Os riscos da pandemia para a mulher vão além da covid

Apenas entre março e abril de 2020 os casos de feminicídio aumentaram 22,2%, de acordo com pesquisa realizada junto aos órgãos de segurança de 12 estados do Brasil.

Por Marilu Rodrigues

Passado mais de um ano de pandemia, sabemos que as medidas de distanciamento social trouxeram à tona diversos aspectos relacionados às desigualdades que perpassam nossas vidas. Enquanto o vírus se alastrava e os países adotavam o isolamento obrigatório, um outro pesadelo começava a tomar forma: os impactos negativos na vida das mulheres dessa nova realidade.

Em especial as mulheres mais pobres, afetadas de diversas maneiras como: perda da renda, falta de creches e escolas, impossibilidade de adotar medidas de distanciamento social e o aumento da violência doméstica.

Home Office: O excesso de tarefas domésticas, o cuidado com os filhos, o Home Office, e a discrepante e desigual divisão de tarefas nas atividades de casa, impuseram uma pesada rotina às mulheres durante a pandemia. Foto: Francielle Caetano/Arquivo PMPA

Vamos começar pelo excesso de tarefas domésticas, marca do nosso machismo estrutural que tenta naturalizar e ensinar garotas desde muito pequena a lavar a louça após as refeições, por exemplo, enquanto os filhos homens são dispensados de tais atividades. É discrepante o tempo dedicado por homens e mulheres às atividades de casa. A nova realidade com as aulas on-line impôs uma pesada divisão do tempo entre trabalho home-office, afazeres do lar e auxiliar os estudos das crianças.

“A paralisação das aulas presenciais e a permanência das crianças em casa provocou um aumento de afazeres e cuidados para as mulheres. A dupla jornada, tornou-se tripla e sem pausa para descanso o que provoca excessos, esgotamento físico e mental.”

 

Mas os problemas não param aqui. Com o isolamento, os casos de violência doméstica e feminicídio tiveram alta em todo mundo. A mulher trancada em casa tendo que conviver com o agressor virou ambiente propício de terror. As denúncias no disque 180 aumentaram cerca de 40% conforme levantamento feito em junho/2020, segundo dados do Ministério da Mulher, da Família e dos Direitos Humanos (MMDH).

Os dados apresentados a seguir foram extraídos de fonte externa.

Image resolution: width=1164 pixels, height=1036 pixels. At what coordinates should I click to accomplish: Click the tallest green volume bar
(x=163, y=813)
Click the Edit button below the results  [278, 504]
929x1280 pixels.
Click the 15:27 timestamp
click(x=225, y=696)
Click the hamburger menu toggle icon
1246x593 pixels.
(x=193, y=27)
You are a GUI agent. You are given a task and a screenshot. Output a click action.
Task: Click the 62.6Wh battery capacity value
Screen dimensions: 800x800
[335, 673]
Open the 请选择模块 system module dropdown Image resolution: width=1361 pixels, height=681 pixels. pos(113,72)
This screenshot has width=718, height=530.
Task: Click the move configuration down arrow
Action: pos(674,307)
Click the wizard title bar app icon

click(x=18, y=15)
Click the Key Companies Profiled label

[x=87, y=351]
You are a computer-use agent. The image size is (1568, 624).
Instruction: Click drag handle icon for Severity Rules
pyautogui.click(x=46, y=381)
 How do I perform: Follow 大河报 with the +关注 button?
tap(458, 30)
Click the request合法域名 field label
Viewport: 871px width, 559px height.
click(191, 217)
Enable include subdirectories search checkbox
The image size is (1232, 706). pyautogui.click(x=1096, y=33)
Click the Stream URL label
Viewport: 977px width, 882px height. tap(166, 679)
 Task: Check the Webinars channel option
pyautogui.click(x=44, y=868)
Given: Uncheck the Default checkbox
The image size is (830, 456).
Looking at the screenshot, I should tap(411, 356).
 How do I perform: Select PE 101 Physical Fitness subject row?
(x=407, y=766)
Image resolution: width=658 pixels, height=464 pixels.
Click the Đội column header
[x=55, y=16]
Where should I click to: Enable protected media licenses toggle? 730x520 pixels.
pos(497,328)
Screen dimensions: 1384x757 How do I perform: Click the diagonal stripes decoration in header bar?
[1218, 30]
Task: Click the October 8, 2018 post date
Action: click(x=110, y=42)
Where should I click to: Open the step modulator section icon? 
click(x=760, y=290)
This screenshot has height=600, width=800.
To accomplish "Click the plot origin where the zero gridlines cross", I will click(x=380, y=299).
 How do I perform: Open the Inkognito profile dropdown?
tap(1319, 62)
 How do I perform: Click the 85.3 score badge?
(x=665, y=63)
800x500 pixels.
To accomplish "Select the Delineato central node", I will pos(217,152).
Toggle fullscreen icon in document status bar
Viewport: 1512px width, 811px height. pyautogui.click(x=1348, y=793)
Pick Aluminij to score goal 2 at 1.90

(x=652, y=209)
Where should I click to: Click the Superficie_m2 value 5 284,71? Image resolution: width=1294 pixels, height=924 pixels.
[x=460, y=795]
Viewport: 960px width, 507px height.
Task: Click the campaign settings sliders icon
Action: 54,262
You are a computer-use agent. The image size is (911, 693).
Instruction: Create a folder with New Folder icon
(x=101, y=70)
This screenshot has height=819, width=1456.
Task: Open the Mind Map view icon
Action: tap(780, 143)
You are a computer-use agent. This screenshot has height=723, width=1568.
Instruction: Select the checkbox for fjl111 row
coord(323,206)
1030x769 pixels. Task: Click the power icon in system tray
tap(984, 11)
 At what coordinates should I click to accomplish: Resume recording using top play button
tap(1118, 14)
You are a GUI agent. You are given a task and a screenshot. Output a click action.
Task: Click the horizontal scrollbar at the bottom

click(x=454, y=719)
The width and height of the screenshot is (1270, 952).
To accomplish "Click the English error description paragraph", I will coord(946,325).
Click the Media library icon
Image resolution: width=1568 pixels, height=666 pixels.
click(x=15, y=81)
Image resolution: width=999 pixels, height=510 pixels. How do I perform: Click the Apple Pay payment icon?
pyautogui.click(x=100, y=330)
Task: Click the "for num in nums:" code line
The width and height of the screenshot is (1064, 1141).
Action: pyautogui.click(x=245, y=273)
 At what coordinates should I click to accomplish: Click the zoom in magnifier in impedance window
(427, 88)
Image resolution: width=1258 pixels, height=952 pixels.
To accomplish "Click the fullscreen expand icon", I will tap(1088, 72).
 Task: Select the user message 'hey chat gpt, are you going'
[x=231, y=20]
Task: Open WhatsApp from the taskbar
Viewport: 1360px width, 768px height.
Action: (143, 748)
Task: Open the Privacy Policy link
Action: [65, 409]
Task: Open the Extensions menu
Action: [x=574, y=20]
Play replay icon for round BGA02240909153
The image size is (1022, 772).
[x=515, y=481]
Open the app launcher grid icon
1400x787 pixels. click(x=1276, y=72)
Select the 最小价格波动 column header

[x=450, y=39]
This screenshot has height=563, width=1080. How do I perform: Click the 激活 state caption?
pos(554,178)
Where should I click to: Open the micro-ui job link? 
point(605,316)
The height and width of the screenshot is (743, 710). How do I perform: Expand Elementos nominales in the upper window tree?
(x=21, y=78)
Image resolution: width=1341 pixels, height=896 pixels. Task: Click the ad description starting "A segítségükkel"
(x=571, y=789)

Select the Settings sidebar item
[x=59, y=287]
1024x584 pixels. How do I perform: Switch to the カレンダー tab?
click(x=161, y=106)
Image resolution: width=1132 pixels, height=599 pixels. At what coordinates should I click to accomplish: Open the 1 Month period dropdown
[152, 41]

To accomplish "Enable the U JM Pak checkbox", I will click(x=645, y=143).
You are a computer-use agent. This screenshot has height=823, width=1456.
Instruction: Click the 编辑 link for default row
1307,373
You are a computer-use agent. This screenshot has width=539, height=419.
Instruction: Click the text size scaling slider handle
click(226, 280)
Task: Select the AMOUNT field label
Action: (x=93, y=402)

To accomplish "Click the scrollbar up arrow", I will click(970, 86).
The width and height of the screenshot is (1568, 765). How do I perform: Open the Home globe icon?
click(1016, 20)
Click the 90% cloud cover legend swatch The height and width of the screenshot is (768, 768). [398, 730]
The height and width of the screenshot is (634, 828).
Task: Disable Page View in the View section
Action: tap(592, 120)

Apenas entre março e abril de 2020 os casos de feminicídio aumentaram 22,2%, de acordo com pesquisa realizada junto aos órgãos de segurança de 12 estados do Brasil. Em relação aos homicídios de mulheres se destacam as regiões Norte e Nordeste, onde três estados apresentaram crescimento acima de 80%: Rondônia (255%), Tocantins (143%) e Ceará (89%). Em relação ao feminicídio, Acre e Pará se destacaram com um aumento de 167% e 112%, respectivamente.


“Mesmo antes da pandemia, a violência contra as mulheres já era uma das grandes violações de direitos humanos ocorridas no País. Relatório da Human Rights Watch (ACEBES, 2017), mostra que caminhamos para ocupar o assustador primeiro lugar no ranking global de violência doméstica e familiar.”

 

Para auxiliar mulheres em situação de violência, vários meios foram criados, como: botão de alerta em aplicativo de compras e o X vermelho nas palmas das mãos como forma de denúncia silenciosa, entre outras. Um meio bastante eficiente e inovador foi o grupo de Whatsapp criado por mulheres de diversas profissões como advogadas, sociólogas e psicólogas. Ele funciona como uma assistente virtual que, por meio de um chatbot, que é programa de computador que tenta simular um ser humano na conversa com as pessoas, oferece uma forma silenciosa de as mulheres pedirem ajuda e receberem orientações dentro de suas próprias casas, despistando assim os agressores. O número disponibilizado para ajudar mulheres de todo o país é o Whatsapp (11) 944942415.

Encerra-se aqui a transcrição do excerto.